Russia’s military involvement in Syria from September 2015 on led to the collapse of the rebels opposing the regime and secured the continued rule of Syrian President Bashar alAssad.
The opposition couldn’t withstand the unrestrained use of military force, mostly from the air, backed by the Iranian Revolutionary Guards and the Shiite militias that the Iranians brought with them into Syria.
The brutality demonstrated by Russian President Vladimir Putin in order to achieve his goals in Syria stood in direct contrast to the lack of interest, indecision, and perhaps even weakness shown by the United States over the past decade with respect to the Syrian crisis.
Russia’s involvement has strengthened its image in the eyes of the region, where governments have been deeply impressed by the determination and destructiveness Moscow used to promote its objectives, as well as its readiness to help an ally in trouble.
On the other hand, American credibility never recovered after President Barack Obama blinked when Assad’s regime crossed Washington’s “red line” by using poison gas against his own people in August 2013, killing more than 1,400.
Moscow wants to lead Syria’s reconstruction process, while gaining possession of economic assets. The Mediterranean port of Tartus has been leased to
Russia by the Syrian government for 49 years for both military and economic purposes. The deal gives the Kremlin sovereign jurisdiction over the base.
Russia is expanding the navy base and planning to construct a floating dock to boost the port’s ship repair facilities, according to Russian military officials. Upgrading the repair facilities will allow the Russian navy to avoid dispatching ships to naval installations in the Black Sea for maintenance.
The agreement also allows Russia to keep a dozen warships, including nuclear-powered vessels, at Tartus, the only navy facility the Kremlin possesses outside the former Soviet Union.
The Russian Ministry of Defense is currently working on expanding the capacities of Syria’s Khmeimim air base in Latakia as part of Russia’s plans to entrench its presence in the eastern Mediterranean in the long run.
It is working on making it a centre to facilitate logistical and strategic transfers from Russia to Syria, and from there to any other base in the Middle East such as al-Jufra base in Libya.

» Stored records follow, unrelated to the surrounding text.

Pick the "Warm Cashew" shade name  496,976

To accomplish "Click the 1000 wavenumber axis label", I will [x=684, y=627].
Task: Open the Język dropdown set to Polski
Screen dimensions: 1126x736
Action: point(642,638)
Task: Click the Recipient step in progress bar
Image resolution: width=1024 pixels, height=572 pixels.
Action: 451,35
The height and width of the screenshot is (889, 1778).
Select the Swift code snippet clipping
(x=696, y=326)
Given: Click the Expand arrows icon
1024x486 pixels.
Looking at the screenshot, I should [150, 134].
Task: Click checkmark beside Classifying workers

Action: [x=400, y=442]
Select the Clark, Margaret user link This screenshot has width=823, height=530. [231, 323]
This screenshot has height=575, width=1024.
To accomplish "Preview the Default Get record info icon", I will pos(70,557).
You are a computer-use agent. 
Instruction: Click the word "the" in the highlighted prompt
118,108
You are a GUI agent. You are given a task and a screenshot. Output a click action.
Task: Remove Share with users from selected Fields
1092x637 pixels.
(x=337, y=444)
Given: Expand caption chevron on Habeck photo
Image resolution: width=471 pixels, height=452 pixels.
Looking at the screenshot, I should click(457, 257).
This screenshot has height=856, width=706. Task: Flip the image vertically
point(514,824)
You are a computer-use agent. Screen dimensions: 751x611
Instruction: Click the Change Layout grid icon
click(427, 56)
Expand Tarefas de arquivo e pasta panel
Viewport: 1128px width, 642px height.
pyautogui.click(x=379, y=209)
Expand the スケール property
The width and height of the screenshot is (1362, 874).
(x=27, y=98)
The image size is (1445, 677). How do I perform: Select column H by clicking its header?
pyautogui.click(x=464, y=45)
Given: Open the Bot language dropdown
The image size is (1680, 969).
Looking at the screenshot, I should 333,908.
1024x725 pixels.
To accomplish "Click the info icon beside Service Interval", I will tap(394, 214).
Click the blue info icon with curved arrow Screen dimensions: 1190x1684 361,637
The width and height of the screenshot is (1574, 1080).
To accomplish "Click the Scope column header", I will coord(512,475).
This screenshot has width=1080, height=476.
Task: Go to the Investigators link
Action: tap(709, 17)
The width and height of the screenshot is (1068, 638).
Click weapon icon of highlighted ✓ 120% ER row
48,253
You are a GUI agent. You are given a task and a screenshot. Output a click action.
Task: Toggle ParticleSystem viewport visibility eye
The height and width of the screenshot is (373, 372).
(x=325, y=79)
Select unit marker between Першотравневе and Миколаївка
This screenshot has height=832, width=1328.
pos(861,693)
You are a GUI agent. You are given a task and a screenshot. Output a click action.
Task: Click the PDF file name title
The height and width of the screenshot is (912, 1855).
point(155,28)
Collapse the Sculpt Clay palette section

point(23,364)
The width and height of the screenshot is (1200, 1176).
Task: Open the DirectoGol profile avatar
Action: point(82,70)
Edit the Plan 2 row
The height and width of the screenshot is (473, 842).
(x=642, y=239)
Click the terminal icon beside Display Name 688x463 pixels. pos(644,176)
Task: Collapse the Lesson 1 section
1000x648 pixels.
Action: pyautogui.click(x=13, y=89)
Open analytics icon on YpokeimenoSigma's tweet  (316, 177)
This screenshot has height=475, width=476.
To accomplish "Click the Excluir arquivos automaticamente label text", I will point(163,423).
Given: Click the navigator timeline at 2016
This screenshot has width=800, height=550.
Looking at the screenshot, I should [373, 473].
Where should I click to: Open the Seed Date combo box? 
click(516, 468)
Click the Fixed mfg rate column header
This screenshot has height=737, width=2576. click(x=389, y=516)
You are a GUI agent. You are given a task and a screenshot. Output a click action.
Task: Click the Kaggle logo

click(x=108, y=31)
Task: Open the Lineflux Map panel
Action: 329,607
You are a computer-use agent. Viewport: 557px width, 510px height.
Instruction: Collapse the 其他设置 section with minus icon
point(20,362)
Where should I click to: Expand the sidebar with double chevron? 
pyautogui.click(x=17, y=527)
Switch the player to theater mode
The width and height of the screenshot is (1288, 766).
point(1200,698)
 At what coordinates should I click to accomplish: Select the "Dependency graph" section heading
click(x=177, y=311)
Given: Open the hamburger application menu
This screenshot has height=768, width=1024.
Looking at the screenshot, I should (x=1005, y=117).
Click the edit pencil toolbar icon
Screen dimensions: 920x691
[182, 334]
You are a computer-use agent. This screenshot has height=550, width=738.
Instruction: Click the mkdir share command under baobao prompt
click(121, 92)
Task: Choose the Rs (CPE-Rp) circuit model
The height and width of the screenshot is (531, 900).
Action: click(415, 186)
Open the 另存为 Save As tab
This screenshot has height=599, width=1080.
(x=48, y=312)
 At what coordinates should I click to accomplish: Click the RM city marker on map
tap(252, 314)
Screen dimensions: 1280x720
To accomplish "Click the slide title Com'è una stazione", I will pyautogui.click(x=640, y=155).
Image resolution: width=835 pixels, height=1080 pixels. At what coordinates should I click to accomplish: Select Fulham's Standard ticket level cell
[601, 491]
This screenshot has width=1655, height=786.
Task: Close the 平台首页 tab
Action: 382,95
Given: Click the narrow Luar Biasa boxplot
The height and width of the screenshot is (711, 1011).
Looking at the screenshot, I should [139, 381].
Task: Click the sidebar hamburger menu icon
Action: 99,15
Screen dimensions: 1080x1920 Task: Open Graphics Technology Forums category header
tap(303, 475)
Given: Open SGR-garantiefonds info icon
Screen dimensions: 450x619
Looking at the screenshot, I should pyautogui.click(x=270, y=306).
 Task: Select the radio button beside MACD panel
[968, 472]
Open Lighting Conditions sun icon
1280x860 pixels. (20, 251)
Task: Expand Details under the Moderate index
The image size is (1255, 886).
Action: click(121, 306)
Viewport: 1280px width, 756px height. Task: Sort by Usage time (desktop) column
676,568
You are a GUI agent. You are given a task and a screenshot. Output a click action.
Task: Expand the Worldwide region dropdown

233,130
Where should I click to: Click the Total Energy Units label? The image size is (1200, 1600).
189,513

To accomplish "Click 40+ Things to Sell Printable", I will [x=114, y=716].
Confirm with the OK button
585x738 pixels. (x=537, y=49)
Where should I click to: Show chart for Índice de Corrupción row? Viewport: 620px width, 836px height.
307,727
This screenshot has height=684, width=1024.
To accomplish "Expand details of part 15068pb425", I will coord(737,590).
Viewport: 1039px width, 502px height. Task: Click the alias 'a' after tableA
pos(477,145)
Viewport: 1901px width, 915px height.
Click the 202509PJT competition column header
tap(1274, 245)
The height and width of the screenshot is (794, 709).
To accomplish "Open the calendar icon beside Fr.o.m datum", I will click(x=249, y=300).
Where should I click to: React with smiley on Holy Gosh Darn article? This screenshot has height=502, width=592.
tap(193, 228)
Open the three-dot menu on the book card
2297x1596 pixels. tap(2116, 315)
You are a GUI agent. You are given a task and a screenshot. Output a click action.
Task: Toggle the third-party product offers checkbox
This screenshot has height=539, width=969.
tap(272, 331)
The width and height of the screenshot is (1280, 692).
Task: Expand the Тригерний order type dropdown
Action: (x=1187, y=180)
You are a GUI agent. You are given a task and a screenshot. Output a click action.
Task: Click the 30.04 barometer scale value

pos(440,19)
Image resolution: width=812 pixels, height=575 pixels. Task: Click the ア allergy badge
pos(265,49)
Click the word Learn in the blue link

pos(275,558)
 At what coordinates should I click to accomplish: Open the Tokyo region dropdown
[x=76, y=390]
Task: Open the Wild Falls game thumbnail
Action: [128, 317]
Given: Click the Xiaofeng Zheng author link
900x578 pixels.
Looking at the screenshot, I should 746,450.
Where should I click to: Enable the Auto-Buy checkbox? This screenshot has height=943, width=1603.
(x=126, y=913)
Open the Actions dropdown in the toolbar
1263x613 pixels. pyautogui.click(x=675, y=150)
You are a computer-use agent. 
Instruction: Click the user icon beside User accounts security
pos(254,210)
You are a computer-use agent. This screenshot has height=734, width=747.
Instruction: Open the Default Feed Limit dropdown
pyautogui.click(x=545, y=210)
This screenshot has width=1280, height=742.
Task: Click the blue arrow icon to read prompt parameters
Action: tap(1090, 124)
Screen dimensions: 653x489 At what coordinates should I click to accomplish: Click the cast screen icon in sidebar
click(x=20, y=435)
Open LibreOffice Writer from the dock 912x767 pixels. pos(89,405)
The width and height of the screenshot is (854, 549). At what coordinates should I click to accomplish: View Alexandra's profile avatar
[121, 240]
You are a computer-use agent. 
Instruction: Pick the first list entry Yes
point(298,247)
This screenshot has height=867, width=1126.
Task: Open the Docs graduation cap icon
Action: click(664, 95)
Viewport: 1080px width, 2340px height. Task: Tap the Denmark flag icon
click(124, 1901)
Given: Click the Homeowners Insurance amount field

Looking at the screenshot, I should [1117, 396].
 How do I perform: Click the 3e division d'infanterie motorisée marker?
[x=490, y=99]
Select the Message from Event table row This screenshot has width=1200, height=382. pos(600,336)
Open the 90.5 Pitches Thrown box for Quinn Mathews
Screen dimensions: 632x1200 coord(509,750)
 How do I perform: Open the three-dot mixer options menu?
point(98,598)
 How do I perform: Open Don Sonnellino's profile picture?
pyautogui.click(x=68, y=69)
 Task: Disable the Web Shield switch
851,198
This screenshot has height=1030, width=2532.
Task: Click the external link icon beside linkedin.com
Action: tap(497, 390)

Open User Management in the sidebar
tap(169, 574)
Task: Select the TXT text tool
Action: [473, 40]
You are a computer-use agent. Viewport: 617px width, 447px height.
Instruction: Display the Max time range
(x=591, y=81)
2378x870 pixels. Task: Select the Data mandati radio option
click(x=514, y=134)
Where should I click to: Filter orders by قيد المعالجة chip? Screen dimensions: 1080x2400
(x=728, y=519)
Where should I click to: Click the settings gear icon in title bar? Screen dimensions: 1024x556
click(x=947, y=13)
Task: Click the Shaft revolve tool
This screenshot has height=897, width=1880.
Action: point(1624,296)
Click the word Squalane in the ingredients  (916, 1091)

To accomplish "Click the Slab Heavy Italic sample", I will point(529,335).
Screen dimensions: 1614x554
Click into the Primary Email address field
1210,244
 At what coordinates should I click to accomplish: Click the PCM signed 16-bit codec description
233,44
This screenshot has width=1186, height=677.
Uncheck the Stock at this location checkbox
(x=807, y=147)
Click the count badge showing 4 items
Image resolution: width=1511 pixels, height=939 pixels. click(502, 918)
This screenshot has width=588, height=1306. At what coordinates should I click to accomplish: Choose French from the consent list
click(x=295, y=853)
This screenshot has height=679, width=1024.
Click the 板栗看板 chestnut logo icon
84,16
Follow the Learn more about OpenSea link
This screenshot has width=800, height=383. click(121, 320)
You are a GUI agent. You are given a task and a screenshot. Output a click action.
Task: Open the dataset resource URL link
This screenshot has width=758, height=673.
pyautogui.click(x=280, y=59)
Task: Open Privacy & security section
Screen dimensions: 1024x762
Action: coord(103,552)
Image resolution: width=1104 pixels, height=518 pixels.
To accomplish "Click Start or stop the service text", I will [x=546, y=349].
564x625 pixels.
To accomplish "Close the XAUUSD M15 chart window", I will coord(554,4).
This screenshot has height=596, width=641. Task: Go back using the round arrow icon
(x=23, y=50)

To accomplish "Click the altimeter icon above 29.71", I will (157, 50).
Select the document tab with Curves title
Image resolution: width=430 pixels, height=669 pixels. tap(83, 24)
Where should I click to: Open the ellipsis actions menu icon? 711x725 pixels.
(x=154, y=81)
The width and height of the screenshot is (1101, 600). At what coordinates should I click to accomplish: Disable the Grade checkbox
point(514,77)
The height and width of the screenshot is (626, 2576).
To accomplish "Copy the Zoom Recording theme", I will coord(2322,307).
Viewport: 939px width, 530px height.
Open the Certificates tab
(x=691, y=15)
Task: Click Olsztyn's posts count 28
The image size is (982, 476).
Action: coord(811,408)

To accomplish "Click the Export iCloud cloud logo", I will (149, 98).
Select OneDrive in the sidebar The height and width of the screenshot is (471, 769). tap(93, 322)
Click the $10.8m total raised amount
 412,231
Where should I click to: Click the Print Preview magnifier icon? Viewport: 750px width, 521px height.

The expansion also carries a message to the new U.S. administration -- that there will be no immediate withdrawal of the Russians and that Syria is a major area of influence for them.
The Russians have also taken steps to obtain contracts in the fields of construction, transport, electricity and water, industry, and agriculture. They have invested special effort in the attempt to acquire concessions to search for gas from the fields along the Syrian Mediterranean coast, and from the oil and gas fields to the east of Syria.
But Syria is a ruined country, with some three quarters of its economic infrastructure destroyed. Since Assad’s troops fired the first shots at peaceful protesters in the southern city of Daraa in the spring of 2011, around 6.6 million people have been displaced within Syria. A similar number have been forced to flee the country. The number of dead may be as high as 600,000.
In the past year, food prices in the country have gone up 247 per cent. According to the World Food Program, 12.4 million people in Syria, or about 70 per cent of the population, are going hungry.
There are over one million Syrian refugees in Lebanon, making up around a quarter of the country’s people. In Jordan, with a population of about 10 million, there are 1.3 million Syrian refugees, and in Turkey, there are more than 3.5 million. And while the West has forgotten about it, the carnage continues.